● What you have to do:
Report each line of the listing that carries the word "agent".

### Excerpted data

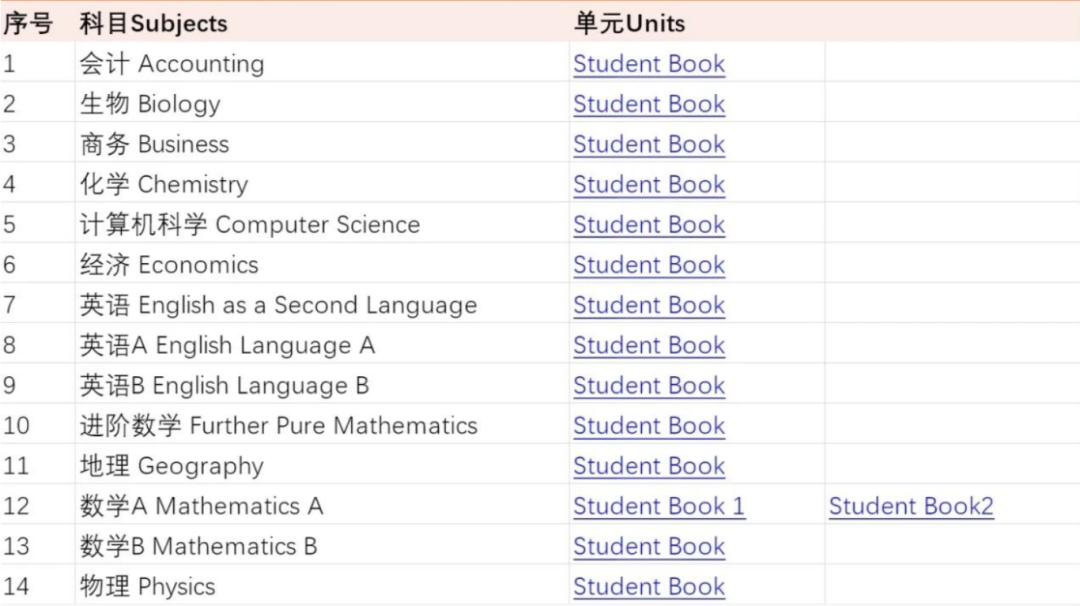
Task: Open the Economics Student Book link
Action: [x=649, y=265]
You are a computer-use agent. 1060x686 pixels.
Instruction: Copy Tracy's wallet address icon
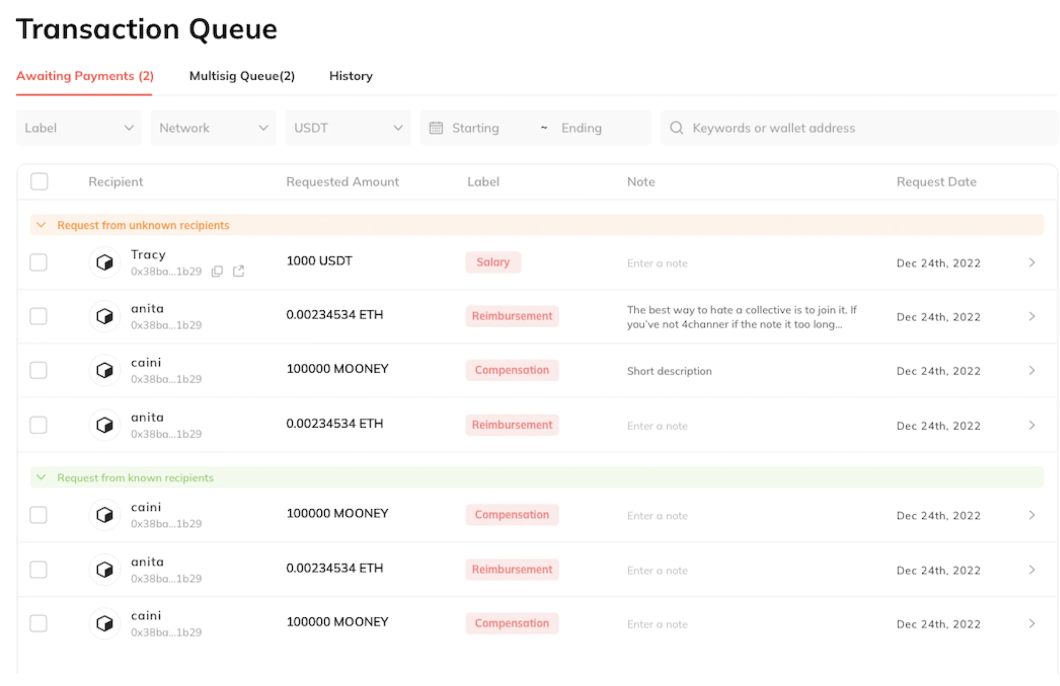[217, 271]
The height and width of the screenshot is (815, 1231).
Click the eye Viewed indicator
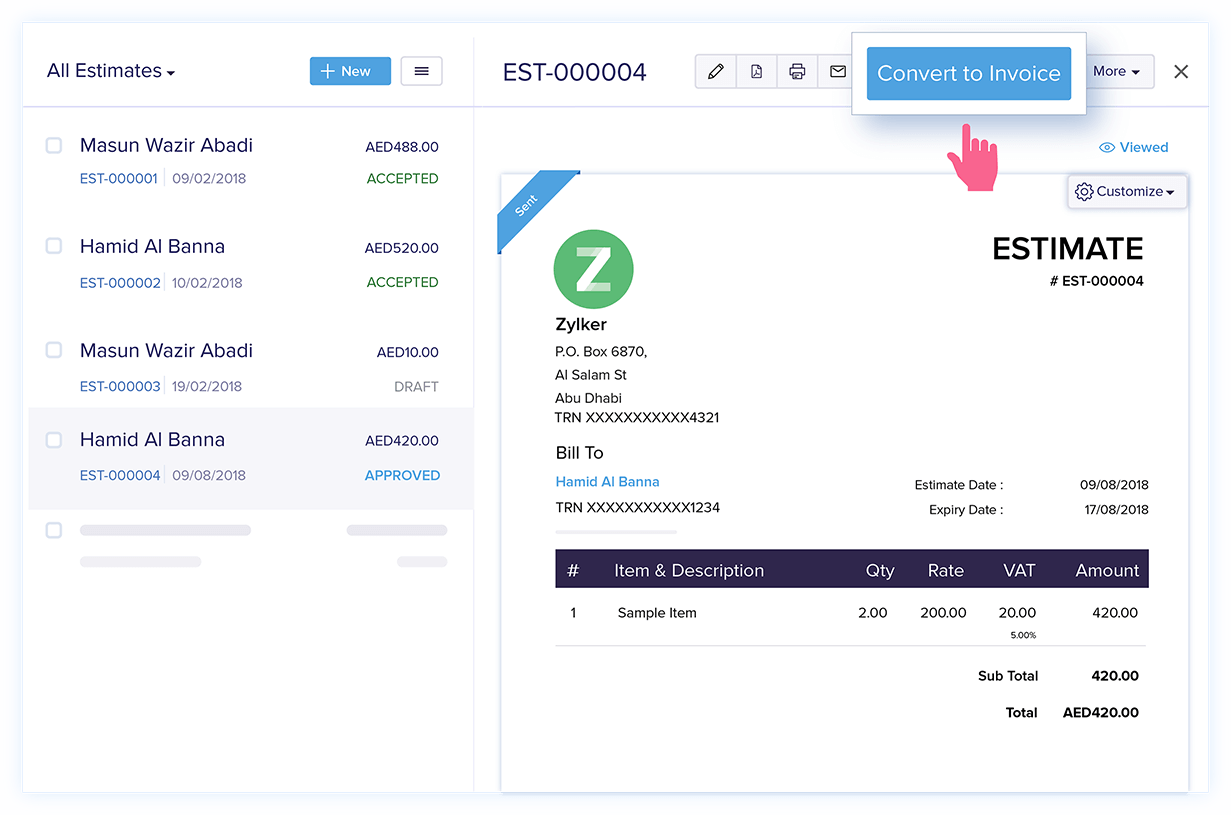[1133, 147]
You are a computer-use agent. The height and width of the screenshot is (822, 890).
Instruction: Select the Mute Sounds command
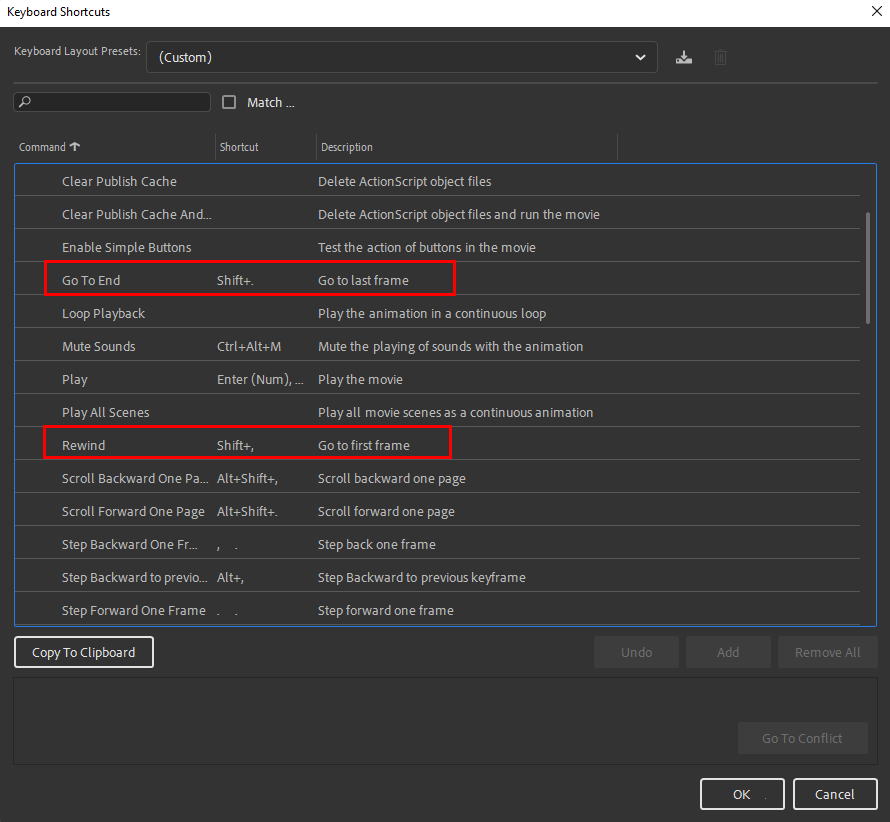coord(150,346)
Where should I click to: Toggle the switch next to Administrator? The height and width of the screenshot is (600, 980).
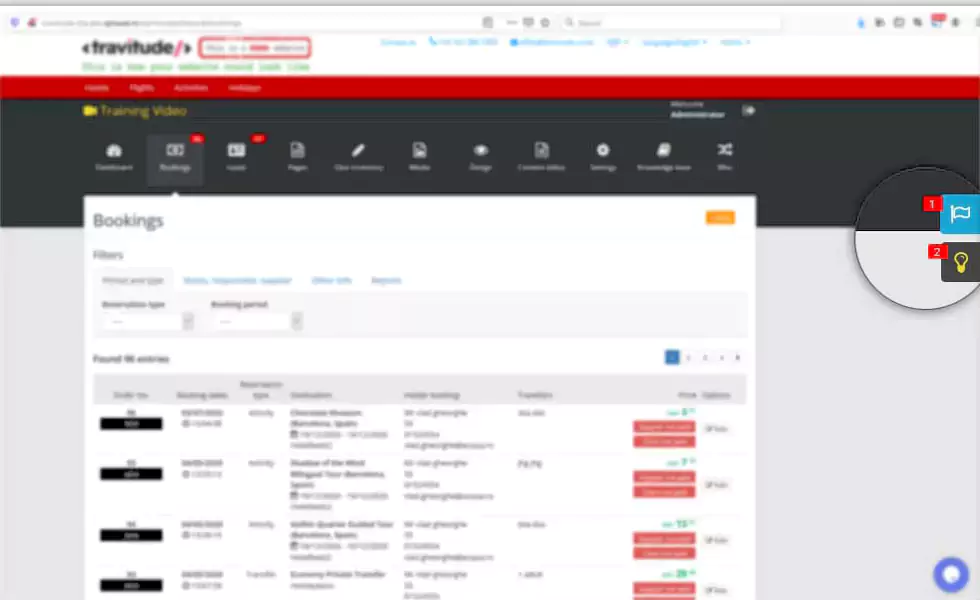(749, 111)
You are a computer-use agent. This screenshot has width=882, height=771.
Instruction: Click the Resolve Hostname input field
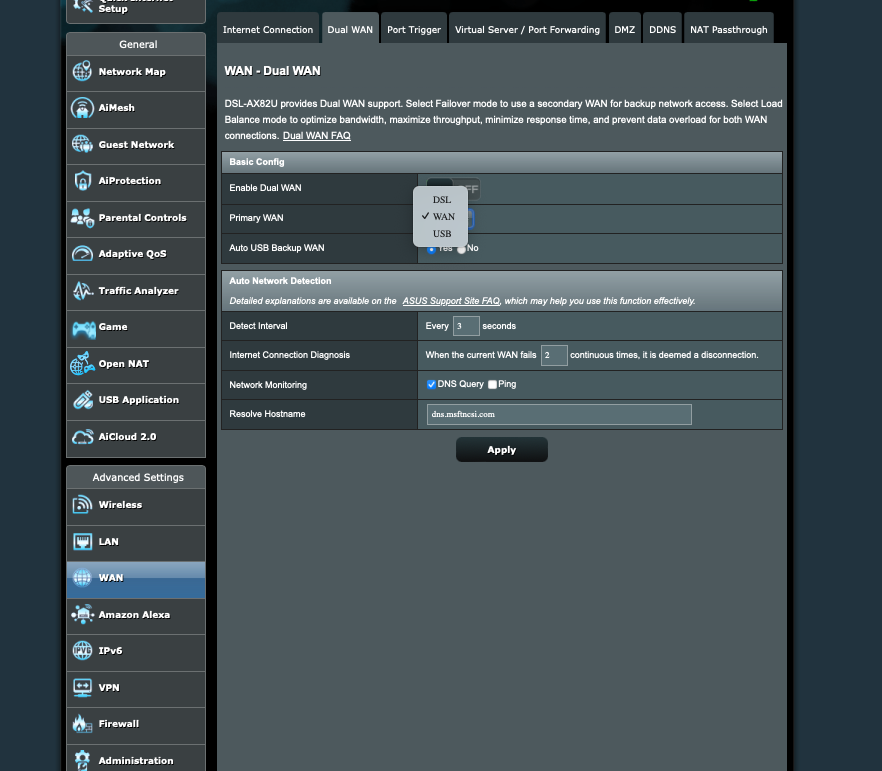click(x=558, y=414)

######

● Answer section:
You are a computer-use agent. 1060x686 pixels.
You are a computer-use agent. The height and width of the screenshot is (822, 890).
You are a computer-use agent. This screenshot has width=882, height=771.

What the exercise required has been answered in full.